As any experienced facility manager knows, as soon as the building is put into service, it's not unusual for many of the assumptions used in the energy model to fall by the wayside.
Just ask facility managers at Lincoln Heights Elementary in Spokane, Wash. The 56,000-square-foot school opened in the fall of 2006 and earned a LEED Gold certification in January 2008. The school was the subject of a Seattle Times article earlier this year alleging that the building, which paid $458,826 for green features (but received about $400,000 in rebates and saw a return on investment for the rest of 0.6 years), is underperforming because it uses more energy than expected. The criticism is unfair, say Greg Brown, director of capital projects, and Tim Wood, director of maintenance and operations, for Spokane Public Schools.
"(The writer) cherry-picked information that makes the school look bad," says Brown. The building was modeled to use 36.5 percent less energy than a standard ASHRAE 90.1 building. In the first year, it used 18 percent more than the model predicted. But after tuning the controls and setpoints, utility bills decreased by more than 6 percent, says Brown. Now, the school is the third best (out of 35 elementary schools) performer in the district on a total cost of energy per square foot basis ($0.82 per square foot compared with an average of $1.04).
The building still uses slightly more energy than the design model predicted, but the reason is not because it's a poorly performing building. The reason is that, because the building is the pride of the neighborhood, it's used for many more after-school activities than energy modelers had anticipated, and therefore uses more energy.
That seems to be indicative of the industry at large: "The largest divergences between energy models and actual performance that we've seen tend to be in buildings being used many more hours than anticipated in the modeling," says Mark Hanson, director of sustainable services for Hoffman, LLC.
Even so, Brown and Wood both confirm that the district is happy with the school. "Lincoln Heights is doing very well in terms of energy use," says Brown. "Those [energy-use] predictions are only as good as the assumptions they're based on."

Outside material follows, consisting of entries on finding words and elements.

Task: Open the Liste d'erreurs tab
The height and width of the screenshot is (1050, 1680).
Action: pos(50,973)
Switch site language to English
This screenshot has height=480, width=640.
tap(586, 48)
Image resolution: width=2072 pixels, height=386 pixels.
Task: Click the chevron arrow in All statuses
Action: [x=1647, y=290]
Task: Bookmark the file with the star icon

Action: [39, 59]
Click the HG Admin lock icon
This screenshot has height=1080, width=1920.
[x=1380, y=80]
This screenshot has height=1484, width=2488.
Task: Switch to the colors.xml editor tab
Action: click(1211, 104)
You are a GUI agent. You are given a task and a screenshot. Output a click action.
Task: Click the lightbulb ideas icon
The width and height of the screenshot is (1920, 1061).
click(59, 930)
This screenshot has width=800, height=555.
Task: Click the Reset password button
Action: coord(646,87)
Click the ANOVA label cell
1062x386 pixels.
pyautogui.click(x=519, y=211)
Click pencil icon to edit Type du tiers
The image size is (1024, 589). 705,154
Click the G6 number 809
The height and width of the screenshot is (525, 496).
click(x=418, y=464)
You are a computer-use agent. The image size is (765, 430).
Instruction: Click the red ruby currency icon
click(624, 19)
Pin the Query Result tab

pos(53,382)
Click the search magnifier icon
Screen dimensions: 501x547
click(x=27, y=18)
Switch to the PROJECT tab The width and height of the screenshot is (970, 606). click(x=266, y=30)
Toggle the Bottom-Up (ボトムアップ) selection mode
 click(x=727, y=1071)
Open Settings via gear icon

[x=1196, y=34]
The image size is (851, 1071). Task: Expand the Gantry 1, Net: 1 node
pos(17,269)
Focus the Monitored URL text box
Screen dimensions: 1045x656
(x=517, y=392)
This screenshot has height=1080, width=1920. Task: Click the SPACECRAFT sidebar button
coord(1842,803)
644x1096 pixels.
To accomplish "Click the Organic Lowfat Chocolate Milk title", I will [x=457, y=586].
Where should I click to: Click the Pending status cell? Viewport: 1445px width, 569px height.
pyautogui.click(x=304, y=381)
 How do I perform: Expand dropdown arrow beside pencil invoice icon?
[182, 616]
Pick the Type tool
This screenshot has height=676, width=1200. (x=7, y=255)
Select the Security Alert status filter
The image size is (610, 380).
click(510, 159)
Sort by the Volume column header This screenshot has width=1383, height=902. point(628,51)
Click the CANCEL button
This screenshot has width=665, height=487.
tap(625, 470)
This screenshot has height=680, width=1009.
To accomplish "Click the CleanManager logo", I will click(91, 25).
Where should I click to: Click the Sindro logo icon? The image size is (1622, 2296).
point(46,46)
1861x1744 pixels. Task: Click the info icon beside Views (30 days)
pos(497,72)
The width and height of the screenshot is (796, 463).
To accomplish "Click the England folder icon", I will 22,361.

Indeed, very few would dispute that the real measure of a building's efficiency is not how efficient it was on the drawing board, but how efficiently it operates over its life. "Both design and operations are important," says Hanson. "And falling down on either side will cause energy cost to go up." Operational efficiency, however, requires a never-finished process of tweaking and tuning, upgrading and downsizing. That's the only way a building's potential can be fully realized.
Room For Improvement
The poorer the energy performance when a building opens, the more opportunity there is to improve. Exhibit A: the Nathaniel R. Jones Federal Building and Courthouse located in Youngstown, Ohio. The building clocked in at the LEED Certified level in November 2002. The 50,000-square-foot building, which accrued only a single point in the Energy and Atmosphere category, had a staggeringly high energy use intensity of 102 kBtu/sq.ft./yr. in its first year. The reason, according to Deborah Vaughn, acting director, portfolio manager division, General Services Administration (GSA), is that six months before the building opened, the local utility cancelled plans to extend chilled water service to the site. So GSA had to construct its own chiller plant outside of the building. In the second year, after installing packaged air conditioning for the building's computer rooms to eliminate the need for cooling from the exterior chiller plant, the EUI dropped to 84. With some further tweaking and tuning, the building was down to 73.6 by the third year.
Vaughn says there have been periodic increases in consumption since then because of increased steam consumption. But after a recent lighting controls upgrade, which cut electric consumption by 7 percent, the building earned a 77 Energy Star score and stood at an EUI of 72.8. "We anticipate this number to continue to trend downward," says Vaughn.